A lot has happened for squint (lower-casing intentional) in the five years since the release of t Tinsel Life, their second studio album. They've toured extensively, they've lost a few members and gained some new ones. They've released a music video and are already at work on two more. They've been robbed, endorsed (Jagermeister, Atlas mic stands), and have, as of something like a week ago, become the opening credit band for a Canadian television show.
For most of us—at least those of us would spend time on a site like, well, this one—this might be enough excitement to hold us over a couple decades. For squint, however, this is all just par for the course. The members of the Austin-
based quintet thrive on choas, and as their latest album Goodnight, Bad Intentions demonstrates, they have grown from all this hard work, honing their songwriting skills and stengthening their group dynamic.
The album is raucous and energetic, loaded with catchy hooks and the kind of self-deprecating wit that has made them staples of college and indie radio stations across the nation (they were recently ranked number 3 on the Reverb Nation Charts for Austin, where they also performed an acoustic set at SXSW festival). Alternating between frenetically-paced numbers like "Flustered" and slower, more moderate tracks like "To My Protagonists:" and "Elisabeth," GNBI showcases the band's versatility and lyrical dexterity in a way that their previous albums have hinted at but never fully disclosed. The guitars take on a much more prominent role here; this, presumably, has a lot to do with the addition of guitarist Ronald Norman who, along with primary guitarist Matt Fredrickson, provides a kind of second vocal presence that nicely offsets that of lead vocalist Dane Adrian.

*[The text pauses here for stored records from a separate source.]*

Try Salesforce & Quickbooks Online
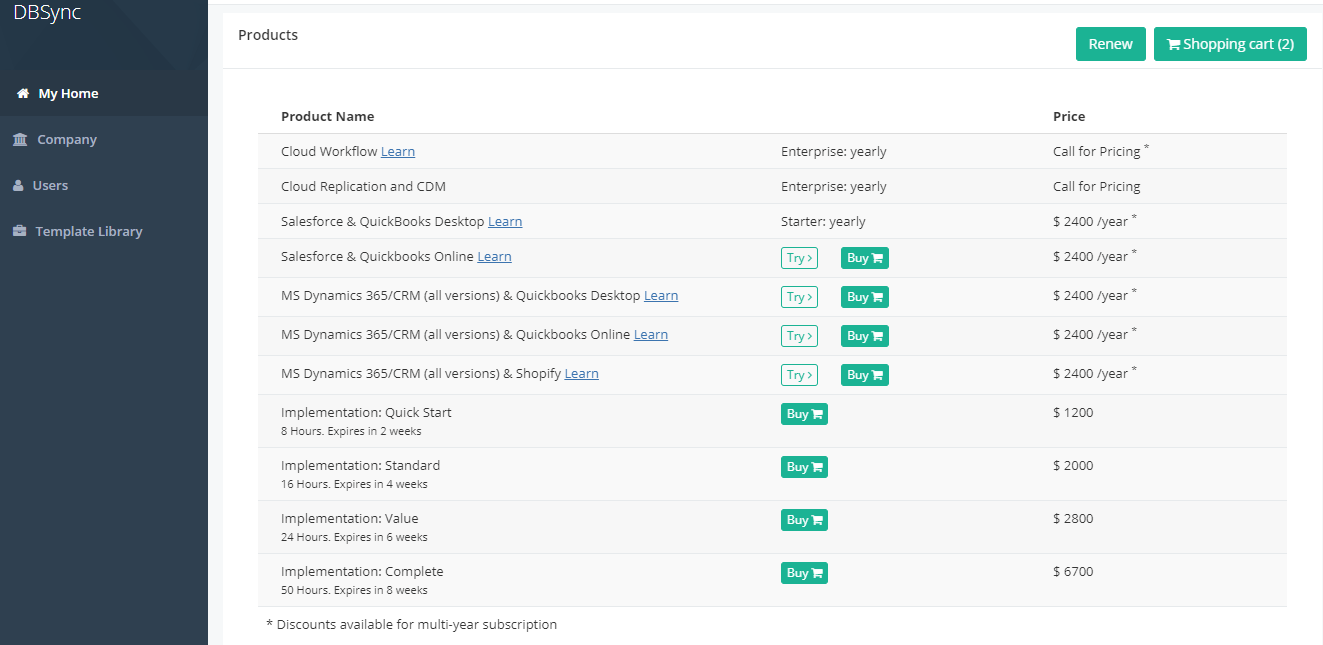1323x645 pixels. pos(799,258)
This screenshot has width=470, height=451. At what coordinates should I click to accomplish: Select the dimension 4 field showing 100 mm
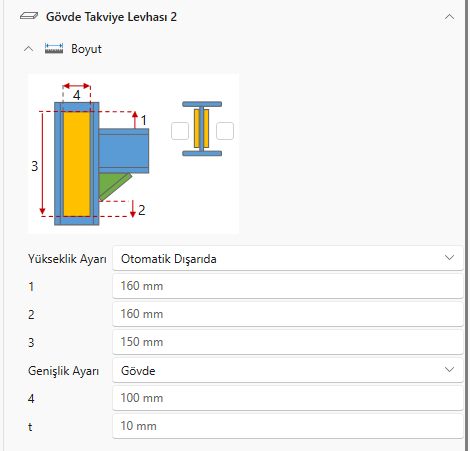click(x=288, y=398)
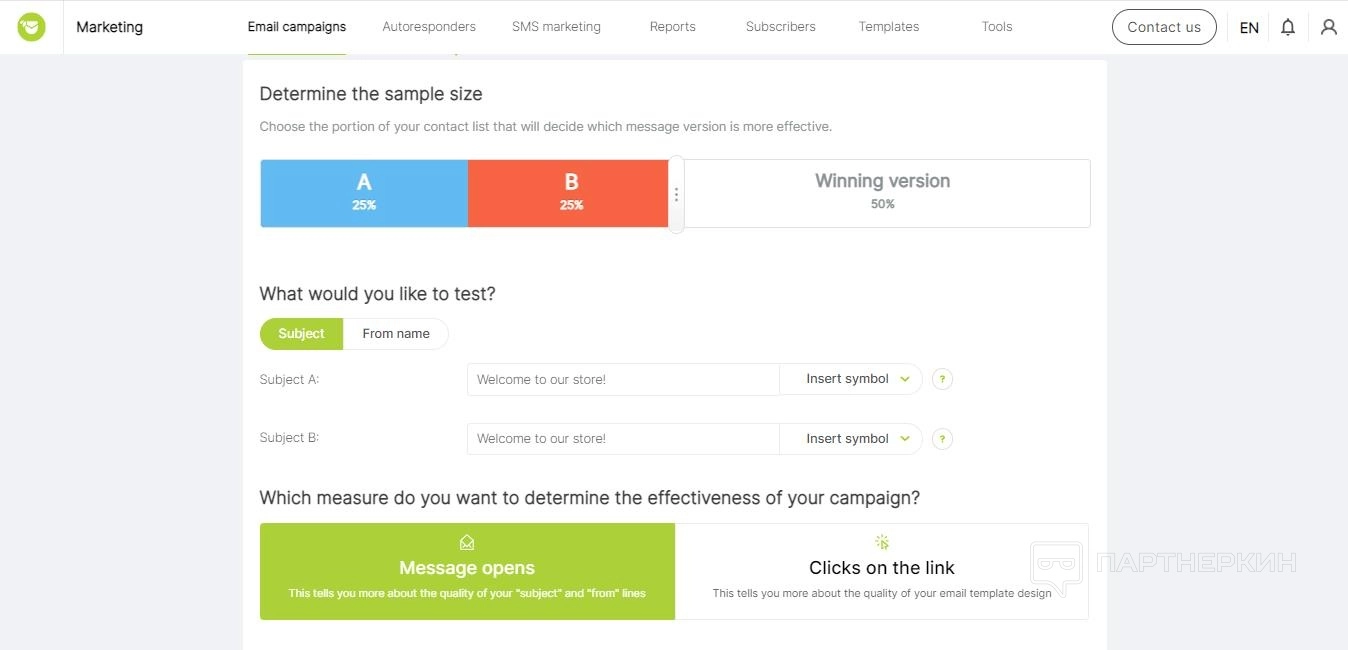Switch test type to From name
The height and width of the screenshot is (650, 1348).
point(396,334)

It's probably a stretch to say that the band's music has grown angrier over the years, though they do seem to have cultivated a healthy degree of cynicism. For instance, it's probably no coincidence that the first track on the album, "We All Break the Same," opens with the lines, You must have/mistaken/me for a sympathetic ear, nor does it seem to be by chance alone that this song segues wonderfully into the scathing "To My Protagonists:," : This is a song/for all the people/who asked me to write about them/you ain't worth an entire song/but I got all these little lines/and you
can figure out which one is about you.
What makes songs like these so gut-punchingly resonant is their steadfast sincerity: there's never point in "Protagonists," for example, at which the listener doubts that there really are people who've demanded some kind of musical head-nod from the band, and that Adrian really does view the band's music as a kind of weapon. In fact, that's precisely how he characterizes it in the following verse: "Always/I am armed with ballpoint pen/and memories/careful with your tone my friends." (Adrian, by the way, might have one of the most interesting voices in indie rock right now; imagine Johnny Rotten channeling the dude from Filter.)

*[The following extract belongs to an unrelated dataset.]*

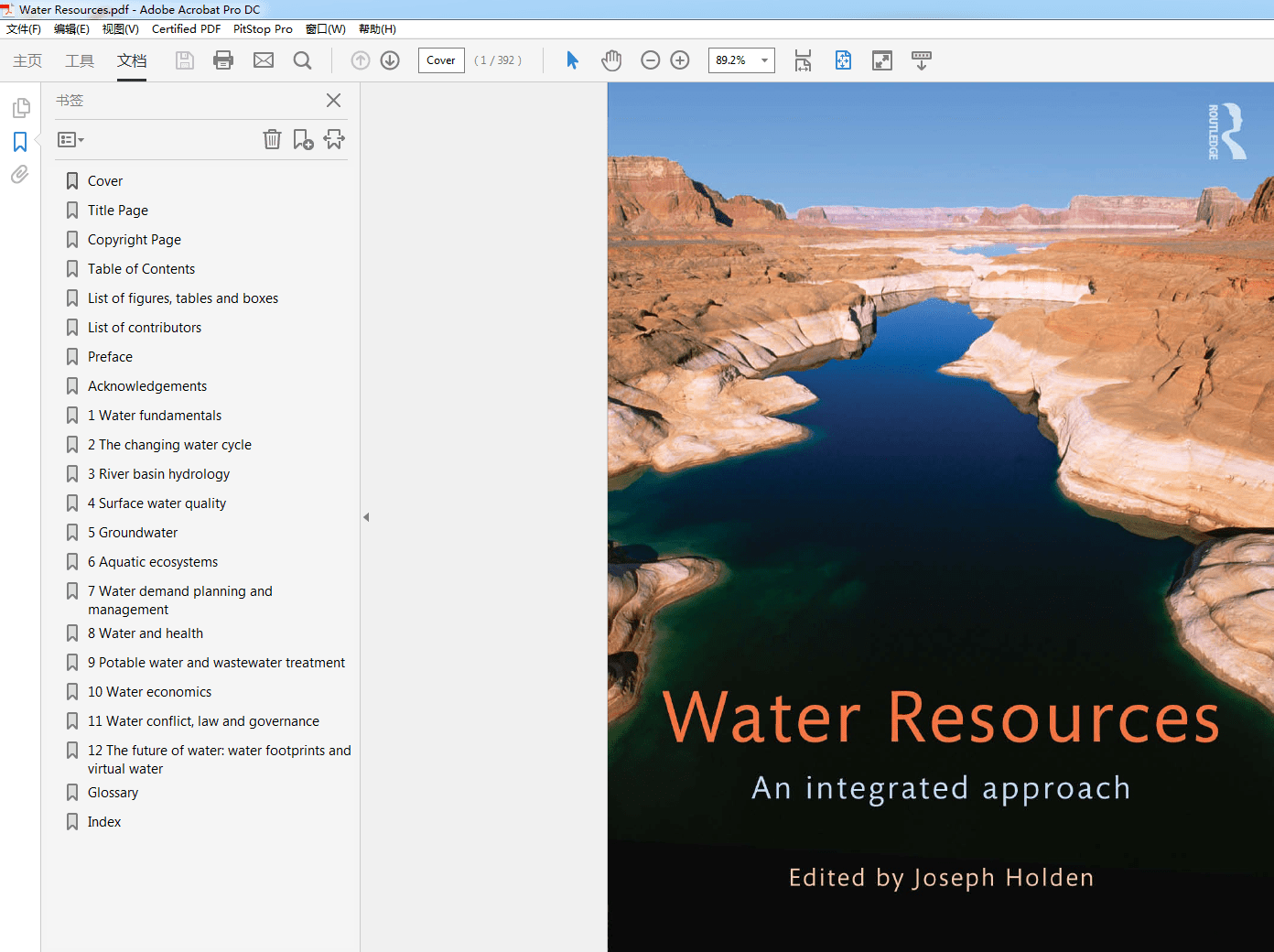Delete selected bookmark with trash icon
1274x952 pixels.
tap(272, 139)
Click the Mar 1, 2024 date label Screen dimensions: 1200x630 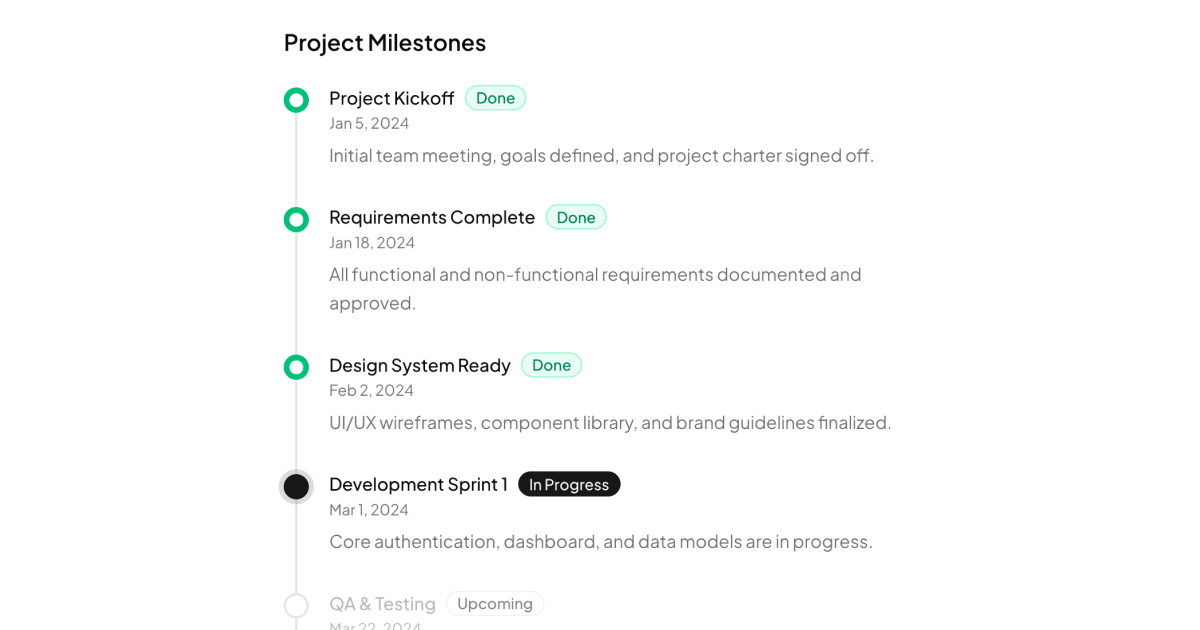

By this measure, it's impossible not to think of GNBI as anything other than a kind of musical memoir, culled from a scattering of bitter journal entries. Take, for instance, the first few lines of "Elisabeth": I'm guess I'm in denial/isn't that the first stage?/I'm searching for a meaning/but nothing comes to mind/I'm really looking forward to depression/cos that means that I am one step closer/to accepting that constant reminder of change/that something is different than it was just a moment ago. Who looks forward to depression? Well, if the success of indie-pop is any indication, pretty much all of us. That's a large part of why we listen to music in the first place.
Fans of the band will no doubt be familiar with the song "Tinsel Life" off the album of the same name, in which Adrian, portraying a character in the throes of heartbreak, narrates his frantic search through his CD catalogue for a tune that that may properly epitomize the situation. What's interesting about the track is that, in a kind of too-obvious-to-even-notice way, this seems perfectly reasonable. Why shouldn't finding the most appropriate song be the primary concern
when one's heart is breaking? Of course every breakup demands a soundtrack. This is the way that we (or at least those of us in that certain bracket of folks who appreciate good indie rock) make sense of our failures, those low points when our expository abilities become irrelevant, troublesome. That is sort of why we have bands like squint, to remind us during those times that all the melodrama, all the sophomoric stuff that sends us scurrying to our CD racks, actually does have meaning, that with the right soundtrack, it's not so bad.